Coming to the issue of compensation, the world we live in today is an increasingly costly one. Most people in today’s world are pursuing economic prosperity while desperately trying to keep their income above their expenditure. Pakistan is hardly an exception. Your Visa Officer in London Mr. AK Kotha assured me I would obtain a visa subject to receipt of a fax from India from my relations. I APPLIED FOR A VISA ONLY AFTER OUTLINING MY REASON FOR TRAVELLING TO INDIA IN VERY CLEAR AND CONCISE TERMS.

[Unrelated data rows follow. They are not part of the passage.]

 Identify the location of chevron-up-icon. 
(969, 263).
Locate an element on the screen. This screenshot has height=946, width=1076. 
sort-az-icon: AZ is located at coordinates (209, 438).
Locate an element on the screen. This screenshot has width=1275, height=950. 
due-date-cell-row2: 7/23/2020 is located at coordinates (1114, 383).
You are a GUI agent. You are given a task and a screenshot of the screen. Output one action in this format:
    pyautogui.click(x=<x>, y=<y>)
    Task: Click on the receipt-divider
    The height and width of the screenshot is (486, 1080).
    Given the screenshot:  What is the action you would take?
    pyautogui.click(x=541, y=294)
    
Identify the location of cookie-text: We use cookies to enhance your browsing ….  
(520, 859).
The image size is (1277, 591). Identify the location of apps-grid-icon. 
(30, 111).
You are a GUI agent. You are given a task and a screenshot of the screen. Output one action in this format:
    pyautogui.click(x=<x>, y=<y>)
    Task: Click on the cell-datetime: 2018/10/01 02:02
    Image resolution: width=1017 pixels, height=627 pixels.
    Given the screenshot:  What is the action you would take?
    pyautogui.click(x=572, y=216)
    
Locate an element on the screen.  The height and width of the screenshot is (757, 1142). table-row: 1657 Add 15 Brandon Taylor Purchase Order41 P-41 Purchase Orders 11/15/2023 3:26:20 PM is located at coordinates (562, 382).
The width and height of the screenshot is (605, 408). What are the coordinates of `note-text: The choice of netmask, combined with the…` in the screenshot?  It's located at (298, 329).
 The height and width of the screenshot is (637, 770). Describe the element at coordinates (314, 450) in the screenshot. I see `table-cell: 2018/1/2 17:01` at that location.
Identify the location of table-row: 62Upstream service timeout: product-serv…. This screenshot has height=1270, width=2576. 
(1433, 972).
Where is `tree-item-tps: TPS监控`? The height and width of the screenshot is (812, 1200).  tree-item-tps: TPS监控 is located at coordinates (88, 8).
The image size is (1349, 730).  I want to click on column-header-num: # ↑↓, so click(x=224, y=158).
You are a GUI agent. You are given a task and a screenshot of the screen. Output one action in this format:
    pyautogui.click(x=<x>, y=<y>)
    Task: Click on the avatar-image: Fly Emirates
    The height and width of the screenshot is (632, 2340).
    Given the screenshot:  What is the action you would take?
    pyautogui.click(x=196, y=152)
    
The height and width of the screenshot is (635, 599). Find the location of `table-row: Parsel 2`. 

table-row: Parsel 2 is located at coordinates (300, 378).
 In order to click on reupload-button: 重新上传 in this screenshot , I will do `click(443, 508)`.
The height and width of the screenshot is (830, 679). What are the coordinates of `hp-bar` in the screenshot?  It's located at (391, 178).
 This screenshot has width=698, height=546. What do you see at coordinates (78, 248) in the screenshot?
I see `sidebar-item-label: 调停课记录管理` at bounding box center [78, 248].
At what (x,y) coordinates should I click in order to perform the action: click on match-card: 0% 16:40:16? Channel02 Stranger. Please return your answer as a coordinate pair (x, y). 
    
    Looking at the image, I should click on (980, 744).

Thus, as a resource-less man, my only means of assistance at the moment is borrowing. As people working for your government are wholly responsible for my predicament, I can only hold you responsible ( unless you want to get the particular culprits to dig out of their own pockets ). It’s just as well that I lead a frugal existence. So far, a conservative estimate would be £10,000 (UK sterling). Needless to say, the longer this issue drags on the more determined and desperate I will become, not to mention those I am borrowing from.
 
In all that has taken place since 1947, the Kashmiri public has been the first to lose out and the last to benefit. Kashmir shouldn’t be a hostage to the relationship between India and Pakistan. There are positive signs that you and your counterpart over the border realise that.

Finally, if my grandmother or her siblings die while I wait for a visa, who am I to blame? How will I reason with myself? What future hope will there be for people to address their issues and achieve their objectives through peaceful means?

Despite coming across numerous hurdles, I will staunchly maintain the peace and patience route despite the exigency of this issue, but what would others do if faced with a similar dilemma?

Feedback and suggestions to:
sahaafi@gmail.com

This letter addressed to Manmohan Singh has been handed over to Pakistan Foreign Minister: Kasuri and Indian Ambassador Islamabad: Menon, at an inauguration ceremony of the South Asia Free Media Association, on Wednesday the 7th of September 2005 evening by yours truly.

A redacted version of this letter was also published on the opinion pages of the English daily 'Pakistan Post' on Wednesday the 19th of October 2005.